Commentary #2: Hashtag Activism

“Taking social action is an attempt to move the school curriculum to the community; to make it relevant to the lives of the students we teach” (Vasquez, Tate, & Harste, 2013, p. 15).

This quote from Negotiating Critical Literacies with Teachers: Theoretical Foundations and Pedagogical Resources for Pre-service and In-service Contexts (Vasquez et al., 2013) reminds us of the importance of taking social action. One way that people take social action is through the use of social media, particularly with hashtags.


             One thing that has been on my mind as of lately is the state of Iowa’s standardized testing that will be changing. Superintendents from districts all over the state came together to look at tests with the purpose of selecting the one that best fit with the Iowa Core. They ended up recommending Smarter Balanced. Despite having the recommendation of highly educated individuals, the state has chosen to go with a different assessment. One, yet to exist, created by the same company who made the Iowa Assessments. I am really not a political person, but this is just ridiculous! Why stick with the same company who’s assessments do not align with the core instruction when there was a more rigorous assessment recommended by educational professionals? This frustration has led to my selection of the hashtag: #occupyeducation for my hashtag activism.

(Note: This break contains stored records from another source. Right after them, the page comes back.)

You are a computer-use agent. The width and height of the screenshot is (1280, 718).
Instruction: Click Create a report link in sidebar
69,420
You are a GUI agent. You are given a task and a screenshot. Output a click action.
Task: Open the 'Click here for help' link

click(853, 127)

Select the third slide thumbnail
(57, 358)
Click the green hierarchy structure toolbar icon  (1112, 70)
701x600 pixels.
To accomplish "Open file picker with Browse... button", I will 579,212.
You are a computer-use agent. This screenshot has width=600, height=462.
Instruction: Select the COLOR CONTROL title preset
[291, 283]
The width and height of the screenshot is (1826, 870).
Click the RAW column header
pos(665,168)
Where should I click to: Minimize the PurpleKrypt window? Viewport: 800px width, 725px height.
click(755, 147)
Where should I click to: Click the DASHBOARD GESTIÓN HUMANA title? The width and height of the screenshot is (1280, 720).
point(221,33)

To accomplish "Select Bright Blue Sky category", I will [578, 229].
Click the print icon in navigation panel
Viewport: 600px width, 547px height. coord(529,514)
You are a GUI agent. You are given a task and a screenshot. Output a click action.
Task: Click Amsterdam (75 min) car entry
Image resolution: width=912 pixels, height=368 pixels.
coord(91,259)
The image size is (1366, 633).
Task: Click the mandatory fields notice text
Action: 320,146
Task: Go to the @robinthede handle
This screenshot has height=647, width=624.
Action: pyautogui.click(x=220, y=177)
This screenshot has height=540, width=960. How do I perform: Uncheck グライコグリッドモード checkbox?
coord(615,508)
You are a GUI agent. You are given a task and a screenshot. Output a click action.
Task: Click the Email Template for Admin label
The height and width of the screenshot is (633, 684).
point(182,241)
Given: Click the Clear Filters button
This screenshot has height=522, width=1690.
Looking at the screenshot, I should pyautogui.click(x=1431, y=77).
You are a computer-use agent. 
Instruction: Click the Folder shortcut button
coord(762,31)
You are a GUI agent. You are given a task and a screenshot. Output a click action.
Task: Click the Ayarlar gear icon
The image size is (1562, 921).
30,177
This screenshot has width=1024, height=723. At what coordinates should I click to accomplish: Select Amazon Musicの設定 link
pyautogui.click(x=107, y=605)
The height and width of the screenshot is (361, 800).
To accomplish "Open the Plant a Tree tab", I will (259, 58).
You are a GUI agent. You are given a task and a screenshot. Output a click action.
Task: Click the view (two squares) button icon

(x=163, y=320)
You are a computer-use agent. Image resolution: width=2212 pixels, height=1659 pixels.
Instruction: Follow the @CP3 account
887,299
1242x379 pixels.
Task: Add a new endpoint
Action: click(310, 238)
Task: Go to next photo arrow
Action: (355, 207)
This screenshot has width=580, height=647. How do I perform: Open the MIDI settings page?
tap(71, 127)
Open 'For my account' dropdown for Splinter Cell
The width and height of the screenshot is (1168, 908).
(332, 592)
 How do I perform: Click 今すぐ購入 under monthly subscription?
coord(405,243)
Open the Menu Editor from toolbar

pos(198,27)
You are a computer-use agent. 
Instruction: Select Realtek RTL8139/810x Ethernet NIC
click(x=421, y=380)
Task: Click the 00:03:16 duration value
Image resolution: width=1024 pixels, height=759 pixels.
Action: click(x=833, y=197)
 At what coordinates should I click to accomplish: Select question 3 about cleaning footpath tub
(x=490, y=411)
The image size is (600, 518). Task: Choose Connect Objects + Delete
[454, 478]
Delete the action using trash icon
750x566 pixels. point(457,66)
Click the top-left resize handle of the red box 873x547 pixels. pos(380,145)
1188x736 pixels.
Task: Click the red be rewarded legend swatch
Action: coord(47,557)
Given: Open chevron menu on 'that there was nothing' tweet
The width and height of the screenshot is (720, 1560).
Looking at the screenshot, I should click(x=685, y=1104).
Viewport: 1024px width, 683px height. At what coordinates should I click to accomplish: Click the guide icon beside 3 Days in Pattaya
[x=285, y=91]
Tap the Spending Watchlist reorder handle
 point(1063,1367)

History Behind #OccupyEducation

This hashtag came about because of the movement that started on Wall Street with people looking for justice and equality. This was in response to the budget cuts on education when already education is underfunded. It was also in response to the increase in tuition and the accruing massive loan debt students are faced with when seeking higher education. This movement continues to evolve, including now a way to show solidarity against curriculum determined by corporations and legislators rather than educators. This movement also includes the call for a diversity-rich curriculum that will prepare students for the necessary skills needed to be successful in the “real world”. This movement goes along with everything educators hope to achieve in order to put students first and put the focus back on learning.

Possible Perspectives

The first perspective within this movement I would like to discuss is that of the government. With this movement comes the call for our government to be more knowledgeable about the curriculum being implemented and considerate of the schools, including the funding being put into our schools. More people are speaking out that more funding goes into elections and politicians than to the schools educating our future leaders. The government is now questioned at a larger level about the decisions that are being made with standardized testing, curriculum, and funding. With this movement ends the acceptance that things will never change.

The second perspective within this movement that I would like to discuss is that of the educators. Educators play a large role in this movement because we live and breathe the decisions that are made. It is important that educators continue to stand up for what they believe is best for students incorporating diversity and authentic experiences into the curriculum while reassuring their students (and themselves) that one test, given once a year, does not define a student, a teacher, a school, or a district.

The third and final perspective I would like to discuss is that of the students. I truly believe this perspective is the most important. We always hear children are our future (and they are). What better way to teach them that than to show them through the means in which we instruct. Funding, diversity, and better curriculum will show them how much we value them and will give them the tools needed to become better individuals than us.


This #occupyeducation movement is so important as it impacts our children and their future. We must make sure we staying accountable and holding the government accountable for the actions taken, especially when those decisions are not what’s best for kids. Hopefully, this movement continues to open more dialogue between legislators, educators, parents, and students and that we continue to move in the right direction in our efforts to help raise contributing members to society.


Vasquez, V., Tate, S., & Harste, J. (2013). Negotiating critical literacies with teachers: Theoretical foundations and pedagogical resources for pre-service and in-service contexts. London: Routledge.